On the agriculture issue, the UN-backed conference largely focused on synthetic meat substitutes, digitalization and centralised industrialized farming. But there was no talk of the steps necessary to stop rising temperatures. What about rich countries cutting their herd numbers to reduce methane gas emissions, for example?
Instead, the presidents representing the UK’s four farming unions suggested that methane emissions could be solved by high-tech rather than diminishing their livestock. In the same spirit, the U.S. Agriculture Secretary Thomas Vilsack told The Guardian during the conference: “I do not think we have to reduce the amount of meat or livestock produced in the U.S. And a significant percentage is exported. It’s not a question of eating more or less or producing more or less. The question is making production more sustainable.” It is a glaring non sequitur, as more sustainable agriculture necessitates curbing our consumption.
The Nature and Land Use debate also hinted that it was best to increase food production to ensure against crop failure — a foolish measure when you consider that 30% of our current food production goes to waste.
The prevalence of these recommendations is partly due to the unbalanced representation of agricultural actors at COP26. “Private finance, not governments, are making the decisions,” read the press release of La Via Campesina, a grassroots farming movement. “The farmers, the pastoralists, the peasants, black, indigenous, people of color, people who are experiencing hunger, poverty, the landless, we are the ones who should be the center of negotiations at COP26. We are the ones who hold the solutions.”
This week’s vote on Europe’s Common Agricultural Policy (CAP) is the latest example of leaders leaving biodiversity by the wayside. The CAP makes no explicit inclusion of the Farm to Fork Strategy, an EU-backed initiative that equates sustainability with a 360º approach. Nor did they include any real objectives linked to the EU’s Green Deal. Just like at COP26, the CAP deal opts in favor of compromise and half-measures rather than the radical rethink that is needed to reverse climate change and safeguard nature.
What must happen now?
Our entire modus operandi needs to change.
The only path to climate neutrality by 2050 is an all-encompassing commitment to change the fundamental ways we live, produce and consume, and we must start by immediately recognizing the importance of the agricultural sector in this fight. That 26% of the world’s carbon emissions come from food production is a fact every global citizen should know.
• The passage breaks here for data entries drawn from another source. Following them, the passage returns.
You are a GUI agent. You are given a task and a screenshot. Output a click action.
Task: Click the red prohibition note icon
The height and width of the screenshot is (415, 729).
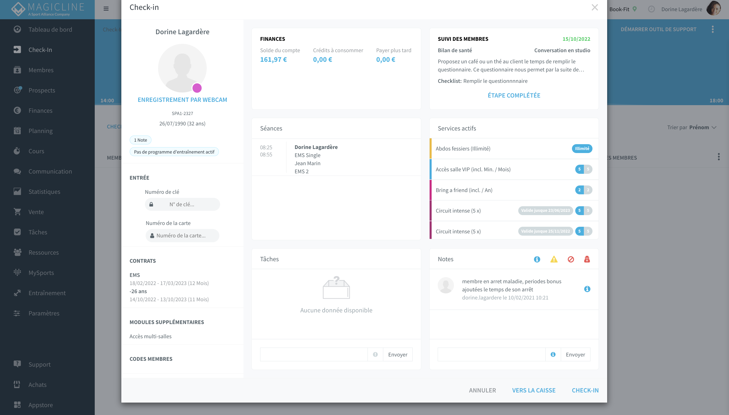571,259
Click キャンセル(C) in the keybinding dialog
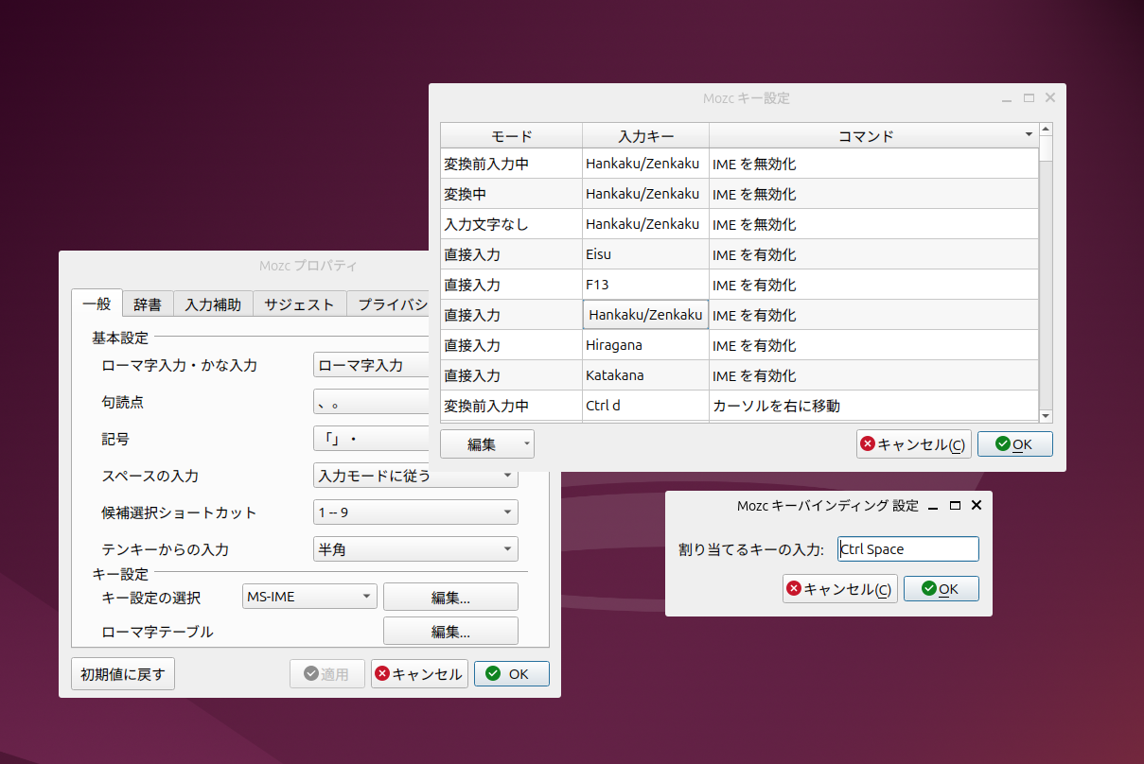 (x=839, y=588)
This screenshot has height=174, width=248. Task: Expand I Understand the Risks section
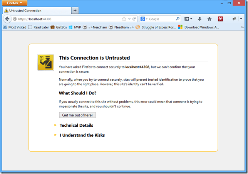click(82, 135)
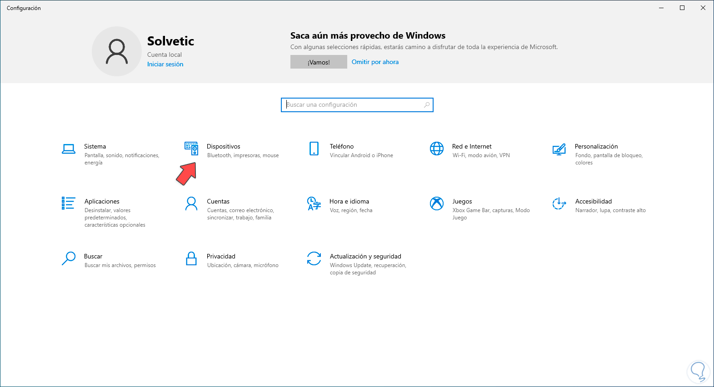Click the Aplicaciones list icon
Image resolution: width=714 pixels, height=387 pixels.
69,203
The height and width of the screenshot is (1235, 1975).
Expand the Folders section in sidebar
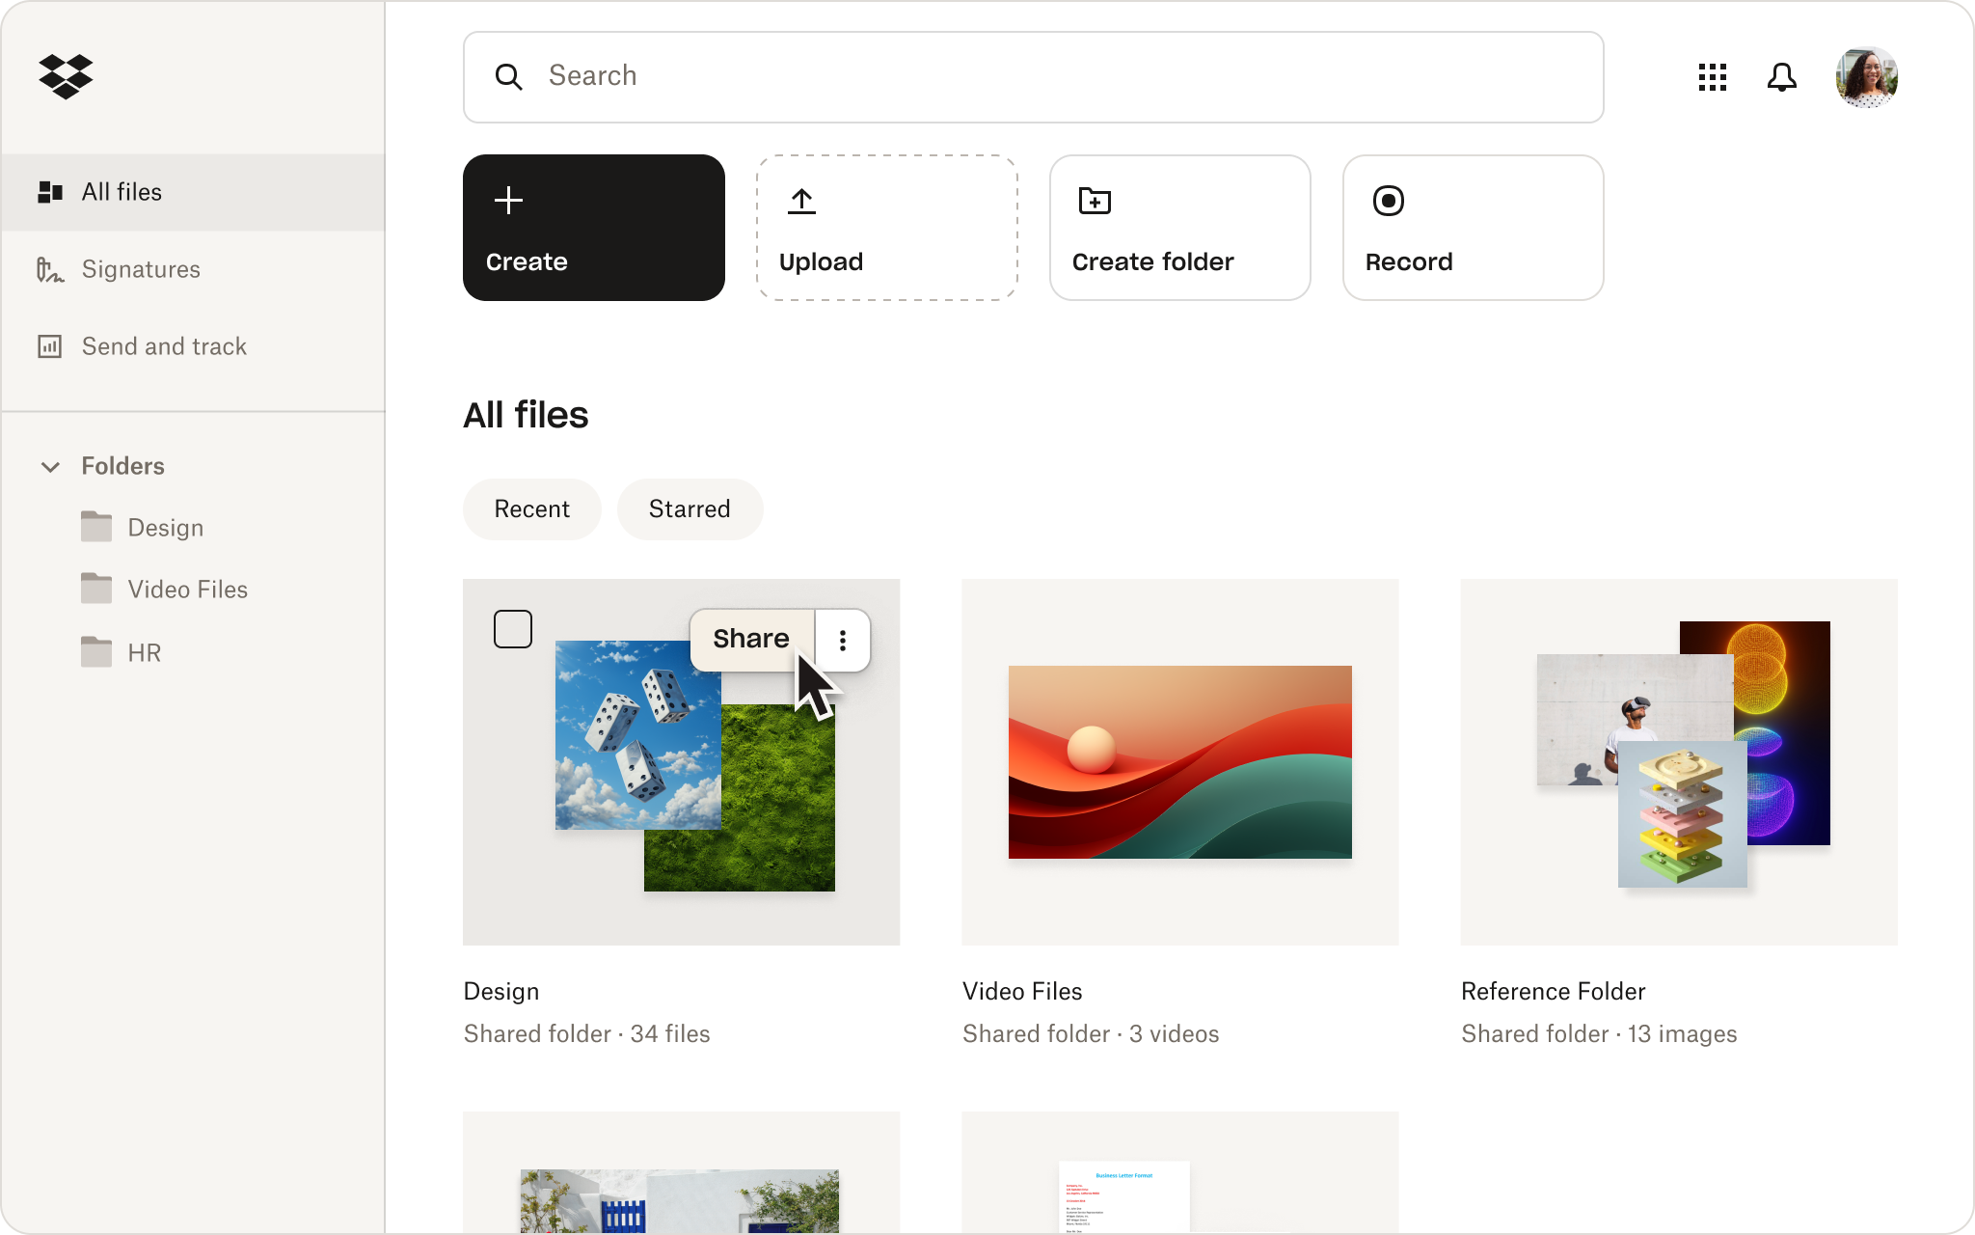pyautogui.click(x=50, y=465)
We must swiftly spread awareness that we can’t protect our natural ecosystems without changes to industrial agriculture and farming. This principle, known as agroecology, integrates science with economic, social, and ecological systems, taking into account every facet of climate change. It promotes practices that reduce waste and energy consumption.
It’s essential to advocate for a comprehensive approach that boosts small-scale producers and short supply chains, and gives power to “the ones who hold the solutions,” as Shane Holland, Executive Chairman of Slow Food in the UK, points out in a recent editorial. “Indigenous people make up only 5% of the worlds’ population but are the global stewards of 80% of the world’s biodiversity.”
Holland argues that it’s not just about funding any sustainable program that comes along — it’s about investing in the right ones.
After all, the small, sustainable farmers and agroecologists who work so closely with the land can’t make it on marketing alone: They need financial support. Let’s hope that by COP27, they’ll have the support of both citizens and policymakers of the world to make the change we all need.